ASSIGNED TASK — Copy verbatim the block of lines in the entries below whose first line contains "You are a GUI" and whose last line contains "The height and". Leave out all other lines.

MATERIAL PROVIDED —
━━━━━━━━━━━━━━━━

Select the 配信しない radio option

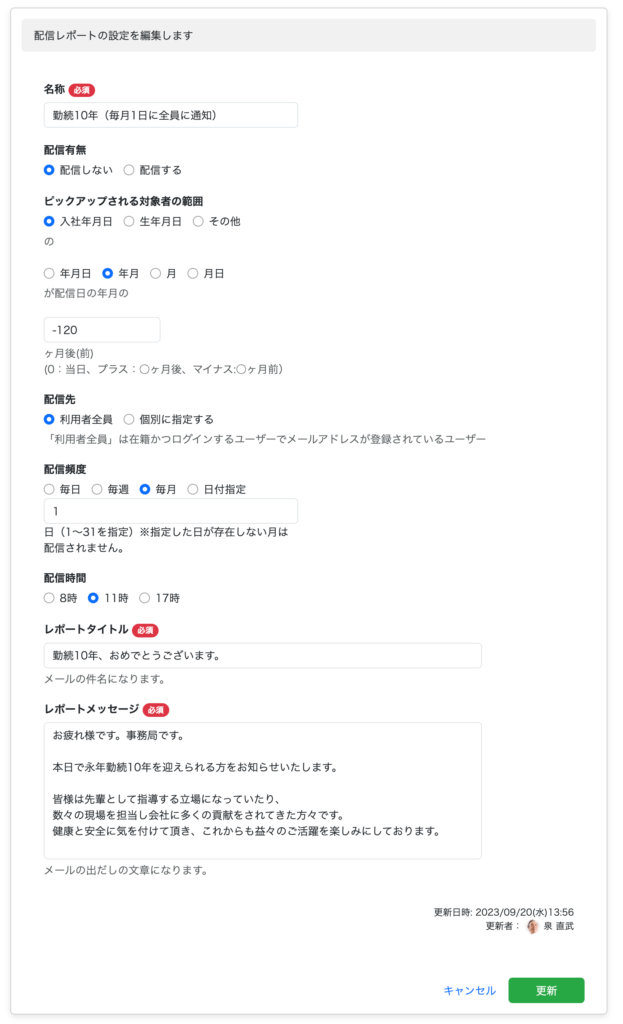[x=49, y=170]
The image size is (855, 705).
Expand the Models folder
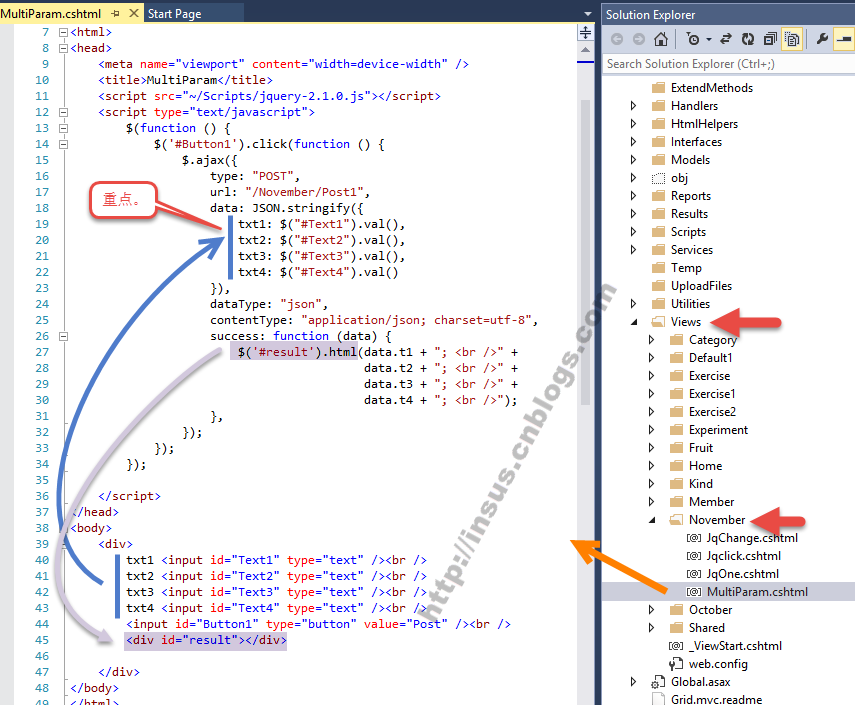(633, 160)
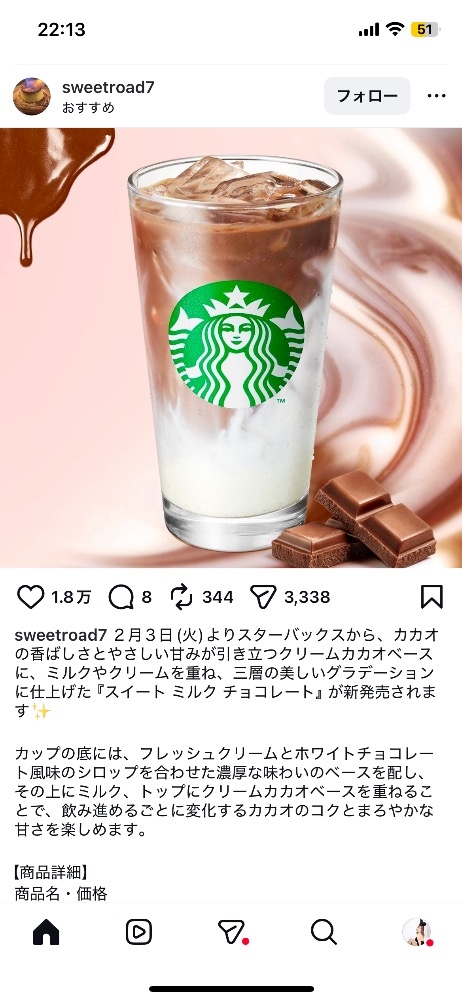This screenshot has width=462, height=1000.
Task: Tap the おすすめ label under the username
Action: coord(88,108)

━━━━━━━━━━━━━━━━

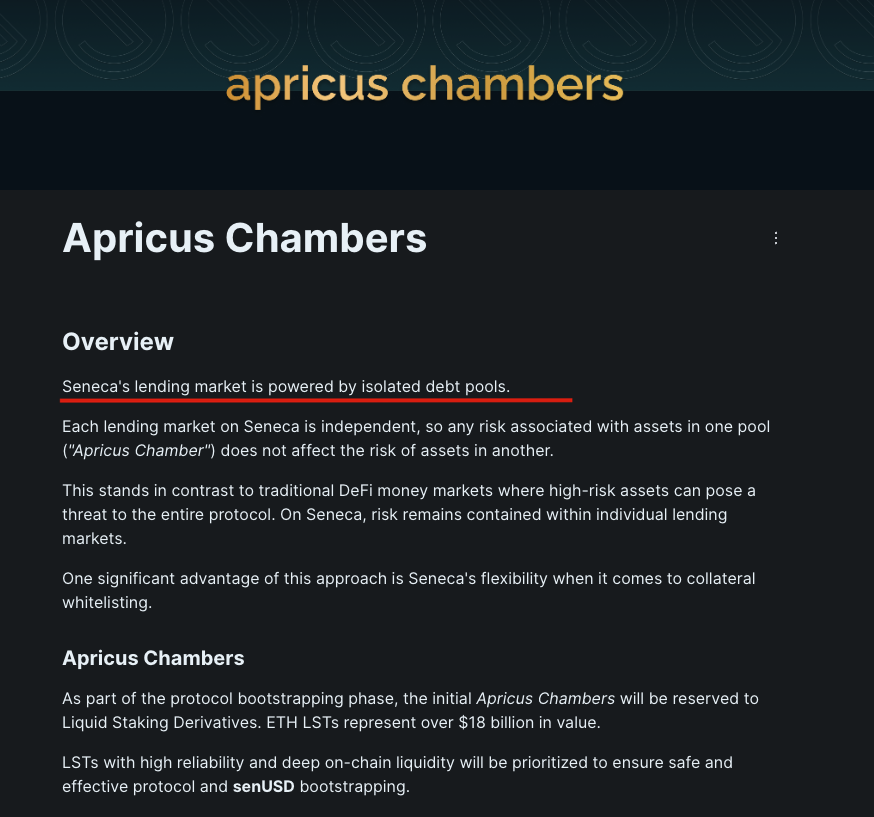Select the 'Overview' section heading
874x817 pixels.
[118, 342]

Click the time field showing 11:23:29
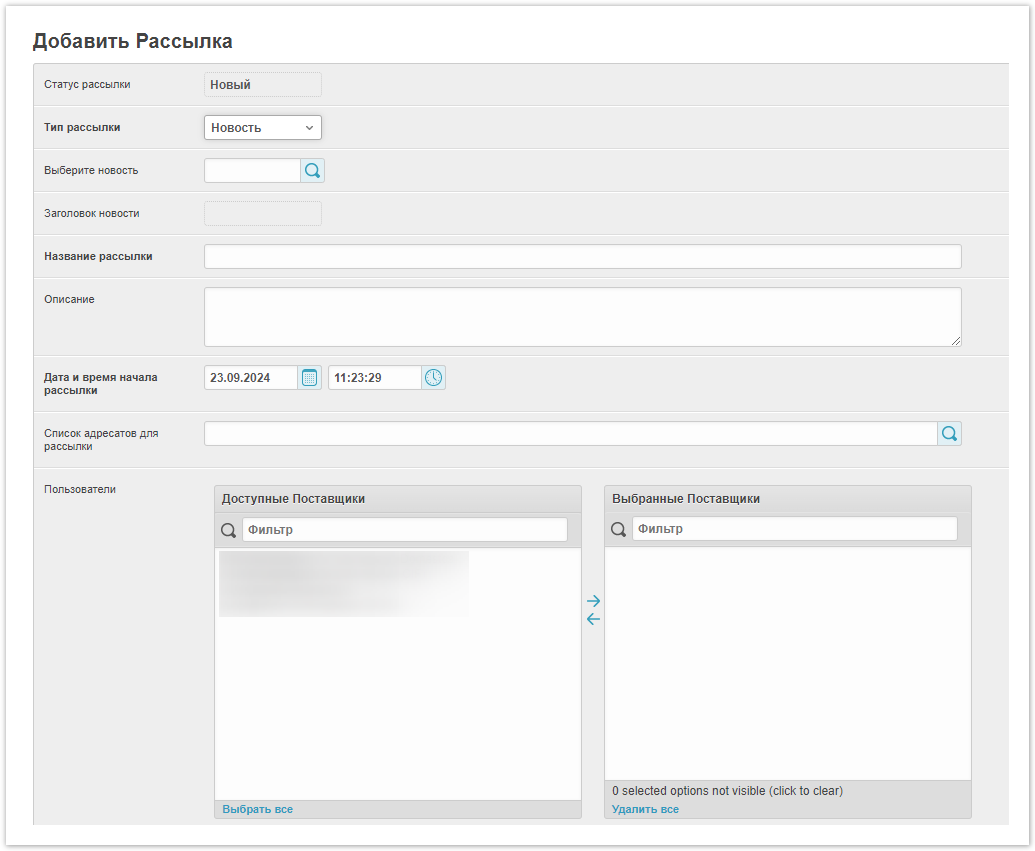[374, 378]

━━━━━━━━━━━━━━━━

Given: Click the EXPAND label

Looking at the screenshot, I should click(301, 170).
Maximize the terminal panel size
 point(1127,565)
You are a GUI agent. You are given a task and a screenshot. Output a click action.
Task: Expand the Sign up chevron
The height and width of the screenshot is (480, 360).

━━━━━━━━━━━━━━━━

THE ANSWER —
You are a GUI agent. You are given a task and a screenshot. Output a click action.
Task: Expand the Sign up chevron
The height and width of the screenshot is (480, 360).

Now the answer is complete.